ACTIVITY >>
From the records below, output exactly the lines running from the line containing "Task: Click the contains-filter" through the line containing "This screenshot has height=676, width=523.", and no others.

LISTED RECORDS >>
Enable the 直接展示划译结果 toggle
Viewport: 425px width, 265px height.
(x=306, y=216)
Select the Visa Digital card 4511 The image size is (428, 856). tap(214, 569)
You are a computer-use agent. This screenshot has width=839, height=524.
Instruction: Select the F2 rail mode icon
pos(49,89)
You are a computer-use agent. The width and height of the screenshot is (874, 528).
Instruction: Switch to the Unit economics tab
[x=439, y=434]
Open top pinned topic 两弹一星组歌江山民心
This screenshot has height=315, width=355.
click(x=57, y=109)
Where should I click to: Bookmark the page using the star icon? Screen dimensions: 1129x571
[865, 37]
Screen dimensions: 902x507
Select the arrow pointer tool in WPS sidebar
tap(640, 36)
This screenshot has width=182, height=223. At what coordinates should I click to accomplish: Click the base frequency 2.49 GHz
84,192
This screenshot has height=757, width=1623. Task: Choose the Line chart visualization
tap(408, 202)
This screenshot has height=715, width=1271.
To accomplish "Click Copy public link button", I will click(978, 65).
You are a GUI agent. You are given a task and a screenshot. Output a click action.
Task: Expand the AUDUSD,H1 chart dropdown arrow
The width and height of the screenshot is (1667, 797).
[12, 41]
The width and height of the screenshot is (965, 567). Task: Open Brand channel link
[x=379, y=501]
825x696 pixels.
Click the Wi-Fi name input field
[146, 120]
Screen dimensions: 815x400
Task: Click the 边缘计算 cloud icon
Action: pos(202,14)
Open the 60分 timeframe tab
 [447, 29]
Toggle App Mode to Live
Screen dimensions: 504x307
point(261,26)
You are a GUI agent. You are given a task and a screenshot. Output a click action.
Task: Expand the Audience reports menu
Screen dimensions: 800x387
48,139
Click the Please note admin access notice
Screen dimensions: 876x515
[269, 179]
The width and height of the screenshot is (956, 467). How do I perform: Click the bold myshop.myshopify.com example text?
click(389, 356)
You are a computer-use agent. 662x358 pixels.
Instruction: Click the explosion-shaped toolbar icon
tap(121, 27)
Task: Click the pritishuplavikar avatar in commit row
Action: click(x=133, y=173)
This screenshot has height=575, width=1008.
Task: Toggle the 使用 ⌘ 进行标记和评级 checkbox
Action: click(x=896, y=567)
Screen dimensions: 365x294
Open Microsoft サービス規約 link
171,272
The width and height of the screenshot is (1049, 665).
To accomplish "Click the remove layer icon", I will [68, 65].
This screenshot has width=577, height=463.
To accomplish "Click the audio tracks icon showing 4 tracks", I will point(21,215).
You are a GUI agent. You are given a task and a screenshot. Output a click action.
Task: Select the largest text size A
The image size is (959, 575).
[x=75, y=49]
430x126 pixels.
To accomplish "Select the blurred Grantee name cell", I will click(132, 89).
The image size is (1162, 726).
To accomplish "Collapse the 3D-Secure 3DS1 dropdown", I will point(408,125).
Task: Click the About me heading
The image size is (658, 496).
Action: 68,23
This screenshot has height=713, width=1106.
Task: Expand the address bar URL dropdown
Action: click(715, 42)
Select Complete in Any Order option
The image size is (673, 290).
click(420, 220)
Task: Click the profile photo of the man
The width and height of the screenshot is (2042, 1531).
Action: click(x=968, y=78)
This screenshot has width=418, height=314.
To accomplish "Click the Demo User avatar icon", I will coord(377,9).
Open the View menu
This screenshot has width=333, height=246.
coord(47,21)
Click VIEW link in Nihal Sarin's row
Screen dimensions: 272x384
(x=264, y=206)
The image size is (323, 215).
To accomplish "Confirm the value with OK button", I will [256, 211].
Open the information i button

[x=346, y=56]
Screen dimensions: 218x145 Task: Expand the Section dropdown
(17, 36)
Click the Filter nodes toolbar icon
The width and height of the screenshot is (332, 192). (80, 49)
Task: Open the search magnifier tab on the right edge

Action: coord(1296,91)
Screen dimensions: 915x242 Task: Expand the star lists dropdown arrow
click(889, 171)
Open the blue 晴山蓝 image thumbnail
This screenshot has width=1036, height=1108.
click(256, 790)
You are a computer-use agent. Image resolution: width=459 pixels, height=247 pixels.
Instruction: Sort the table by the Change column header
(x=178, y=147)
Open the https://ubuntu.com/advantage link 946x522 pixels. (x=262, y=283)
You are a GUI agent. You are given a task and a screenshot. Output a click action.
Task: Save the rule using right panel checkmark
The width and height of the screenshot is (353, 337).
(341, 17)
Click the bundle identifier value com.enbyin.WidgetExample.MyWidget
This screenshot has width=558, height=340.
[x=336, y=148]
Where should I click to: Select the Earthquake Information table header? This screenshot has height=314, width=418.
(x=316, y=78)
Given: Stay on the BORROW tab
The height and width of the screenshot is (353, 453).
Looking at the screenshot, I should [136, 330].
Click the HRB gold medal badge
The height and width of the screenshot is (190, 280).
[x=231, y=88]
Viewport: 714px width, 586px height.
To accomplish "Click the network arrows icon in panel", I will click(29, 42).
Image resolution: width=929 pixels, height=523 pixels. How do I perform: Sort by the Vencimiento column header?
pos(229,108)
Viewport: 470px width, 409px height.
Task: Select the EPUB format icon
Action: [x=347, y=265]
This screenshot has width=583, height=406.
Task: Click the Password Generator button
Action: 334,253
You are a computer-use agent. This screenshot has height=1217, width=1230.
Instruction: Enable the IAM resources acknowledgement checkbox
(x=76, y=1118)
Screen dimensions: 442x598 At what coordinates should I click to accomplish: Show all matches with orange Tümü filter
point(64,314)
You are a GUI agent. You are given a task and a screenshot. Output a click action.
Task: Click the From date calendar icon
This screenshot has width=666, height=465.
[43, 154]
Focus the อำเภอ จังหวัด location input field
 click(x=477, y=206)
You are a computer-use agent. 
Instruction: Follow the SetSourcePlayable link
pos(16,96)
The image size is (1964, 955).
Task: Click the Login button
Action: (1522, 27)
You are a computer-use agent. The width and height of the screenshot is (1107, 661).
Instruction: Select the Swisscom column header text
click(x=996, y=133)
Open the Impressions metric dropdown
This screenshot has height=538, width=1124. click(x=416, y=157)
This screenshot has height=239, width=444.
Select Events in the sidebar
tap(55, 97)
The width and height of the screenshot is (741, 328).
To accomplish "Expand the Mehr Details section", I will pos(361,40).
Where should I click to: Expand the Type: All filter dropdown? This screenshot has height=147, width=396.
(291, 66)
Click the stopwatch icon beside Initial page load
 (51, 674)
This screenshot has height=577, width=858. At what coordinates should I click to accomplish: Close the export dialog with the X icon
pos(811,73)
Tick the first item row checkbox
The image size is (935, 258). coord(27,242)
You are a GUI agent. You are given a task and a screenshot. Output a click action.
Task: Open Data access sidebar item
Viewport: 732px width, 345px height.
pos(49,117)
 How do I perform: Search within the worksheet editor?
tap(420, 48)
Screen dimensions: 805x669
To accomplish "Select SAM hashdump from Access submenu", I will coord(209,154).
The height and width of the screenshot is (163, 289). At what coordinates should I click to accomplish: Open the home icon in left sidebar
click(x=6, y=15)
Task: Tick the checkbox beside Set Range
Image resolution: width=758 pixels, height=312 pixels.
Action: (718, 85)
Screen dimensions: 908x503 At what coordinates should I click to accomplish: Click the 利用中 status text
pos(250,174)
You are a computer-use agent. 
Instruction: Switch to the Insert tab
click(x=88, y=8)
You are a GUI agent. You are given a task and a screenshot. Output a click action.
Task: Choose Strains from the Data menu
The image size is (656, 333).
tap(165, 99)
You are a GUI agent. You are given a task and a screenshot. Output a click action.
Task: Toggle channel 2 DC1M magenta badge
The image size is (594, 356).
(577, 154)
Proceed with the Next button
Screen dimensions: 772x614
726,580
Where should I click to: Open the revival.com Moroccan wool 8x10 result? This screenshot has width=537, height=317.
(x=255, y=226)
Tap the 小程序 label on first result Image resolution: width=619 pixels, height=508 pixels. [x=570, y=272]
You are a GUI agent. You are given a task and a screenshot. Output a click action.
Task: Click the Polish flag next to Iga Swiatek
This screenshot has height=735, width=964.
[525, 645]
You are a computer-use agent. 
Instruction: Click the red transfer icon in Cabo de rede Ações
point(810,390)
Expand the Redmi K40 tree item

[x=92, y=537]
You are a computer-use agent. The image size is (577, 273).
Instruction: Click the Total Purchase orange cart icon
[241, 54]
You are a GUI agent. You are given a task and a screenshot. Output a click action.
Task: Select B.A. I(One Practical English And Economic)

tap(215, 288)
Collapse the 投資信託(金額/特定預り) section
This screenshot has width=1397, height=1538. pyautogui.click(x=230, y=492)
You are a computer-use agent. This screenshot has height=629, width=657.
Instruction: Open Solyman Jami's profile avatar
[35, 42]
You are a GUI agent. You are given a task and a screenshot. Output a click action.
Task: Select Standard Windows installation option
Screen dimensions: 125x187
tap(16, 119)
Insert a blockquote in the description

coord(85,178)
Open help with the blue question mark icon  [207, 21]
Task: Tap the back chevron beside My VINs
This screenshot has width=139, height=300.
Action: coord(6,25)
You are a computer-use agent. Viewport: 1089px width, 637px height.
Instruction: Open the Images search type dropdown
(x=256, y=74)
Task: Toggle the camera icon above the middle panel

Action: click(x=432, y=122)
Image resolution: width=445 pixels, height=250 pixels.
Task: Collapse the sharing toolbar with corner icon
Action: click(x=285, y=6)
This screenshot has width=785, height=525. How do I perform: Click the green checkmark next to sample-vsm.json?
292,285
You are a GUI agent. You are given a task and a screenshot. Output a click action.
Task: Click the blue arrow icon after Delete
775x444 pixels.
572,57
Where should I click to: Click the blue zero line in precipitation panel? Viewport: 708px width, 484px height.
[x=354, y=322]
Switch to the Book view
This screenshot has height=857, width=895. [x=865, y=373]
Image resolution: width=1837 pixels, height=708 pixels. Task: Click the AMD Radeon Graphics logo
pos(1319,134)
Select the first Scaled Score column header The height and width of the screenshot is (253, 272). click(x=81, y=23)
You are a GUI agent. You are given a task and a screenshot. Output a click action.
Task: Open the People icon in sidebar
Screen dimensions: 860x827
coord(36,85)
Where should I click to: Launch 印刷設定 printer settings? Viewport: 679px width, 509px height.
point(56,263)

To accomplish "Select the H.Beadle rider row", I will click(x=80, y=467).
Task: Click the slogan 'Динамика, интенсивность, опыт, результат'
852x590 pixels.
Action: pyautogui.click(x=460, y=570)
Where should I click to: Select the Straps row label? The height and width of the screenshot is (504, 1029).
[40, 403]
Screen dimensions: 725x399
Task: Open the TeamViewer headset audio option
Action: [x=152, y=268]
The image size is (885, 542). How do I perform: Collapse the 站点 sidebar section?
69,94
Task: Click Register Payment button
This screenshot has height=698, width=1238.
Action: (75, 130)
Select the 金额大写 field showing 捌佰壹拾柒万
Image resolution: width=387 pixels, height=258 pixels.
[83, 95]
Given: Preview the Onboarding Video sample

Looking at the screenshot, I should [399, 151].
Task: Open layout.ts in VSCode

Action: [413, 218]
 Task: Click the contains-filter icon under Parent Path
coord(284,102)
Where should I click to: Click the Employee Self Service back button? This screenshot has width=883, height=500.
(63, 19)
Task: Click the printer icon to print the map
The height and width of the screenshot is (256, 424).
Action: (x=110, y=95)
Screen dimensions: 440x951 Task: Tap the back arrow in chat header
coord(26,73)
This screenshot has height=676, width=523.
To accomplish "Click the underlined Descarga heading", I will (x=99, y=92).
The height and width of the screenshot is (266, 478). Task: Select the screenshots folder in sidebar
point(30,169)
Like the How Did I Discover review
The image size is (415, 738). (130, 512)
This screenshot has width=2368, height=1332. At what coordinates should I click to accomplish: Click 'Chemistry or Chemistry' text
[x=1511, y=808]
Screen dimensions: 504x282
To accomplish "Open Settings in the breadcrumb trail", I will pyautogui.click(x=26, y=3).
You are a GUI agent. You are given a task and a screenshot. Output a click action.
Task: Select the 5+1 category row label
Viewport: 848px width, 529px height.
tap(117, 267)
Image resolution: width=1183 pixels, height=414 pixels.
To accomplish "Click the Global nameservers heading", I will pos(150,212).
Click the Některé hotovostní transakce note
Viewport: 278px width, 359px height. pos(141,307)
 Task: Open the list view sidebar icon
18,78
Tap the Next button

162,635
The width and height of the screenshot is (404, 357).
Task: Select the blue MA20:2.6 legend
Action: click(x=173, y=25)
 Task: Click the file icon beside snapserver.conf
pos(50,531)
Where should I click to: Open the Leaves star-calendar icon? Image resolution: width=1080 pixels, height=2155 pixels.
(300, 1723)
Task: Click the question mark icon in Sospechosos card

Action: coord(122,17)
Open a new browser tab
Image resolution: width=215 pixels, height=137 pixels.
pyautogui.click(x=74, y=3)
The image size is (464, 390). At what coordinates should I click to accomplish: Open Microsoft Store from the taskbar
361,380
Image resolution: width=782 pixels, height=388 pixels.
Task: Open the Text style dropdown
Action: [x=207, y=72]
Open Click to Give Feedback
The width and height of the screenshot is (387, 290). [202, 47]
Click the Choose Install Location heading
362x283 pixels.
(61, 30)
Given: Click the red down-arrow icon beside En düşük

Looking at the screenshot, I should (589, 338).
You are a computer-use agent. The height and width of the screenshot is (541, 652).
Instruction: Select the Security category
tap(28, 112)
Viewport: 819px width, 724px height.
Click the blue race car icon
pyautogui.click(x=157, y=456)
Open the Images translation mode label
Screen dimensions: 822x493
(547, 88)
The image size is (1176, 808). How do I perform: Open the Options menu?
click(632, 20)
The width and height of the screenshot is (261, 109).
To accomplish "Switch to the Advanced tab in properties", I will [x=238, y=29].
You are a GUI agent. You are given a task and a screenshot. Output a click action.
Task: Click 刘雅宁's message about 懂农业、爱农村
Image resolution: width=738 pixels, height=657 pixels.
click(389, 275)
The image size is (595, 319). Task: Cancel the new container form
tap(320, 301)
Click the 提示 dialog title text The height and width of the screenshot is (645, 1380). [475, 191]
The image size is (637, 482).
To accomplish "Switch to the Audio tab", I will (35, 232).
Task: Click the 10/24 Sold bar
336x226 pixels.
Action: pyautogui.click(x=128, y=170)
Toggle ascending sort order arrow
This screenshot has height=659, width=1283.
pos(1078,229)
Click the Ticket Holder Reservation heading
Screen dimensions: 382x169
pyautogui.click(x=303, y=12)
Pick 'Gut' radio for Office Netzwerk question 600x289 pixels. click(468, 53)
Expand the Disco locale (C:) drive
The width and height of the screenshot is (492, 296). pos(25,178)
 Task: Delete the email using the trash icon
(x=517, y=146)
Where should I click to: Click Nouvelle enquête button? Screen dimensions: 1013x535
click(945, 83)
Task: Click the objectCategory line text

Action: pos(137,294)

REPLY >>
 Task: Click the contains-filter icon under Parent Path
coord(284,102)
Where should I click to: Click the Employee Self Service back button? This screenshot has width=883, height=500.
(63, 19)
Task: Click the printer icon to print the map
The height and width of the screenshot is (256, 424).
Action: (x=110, y=95)
Screen dimensions: 440x951 Task: Tap the back arrow in chat header
coord(26,73)
This screenshot has height=676, width=523.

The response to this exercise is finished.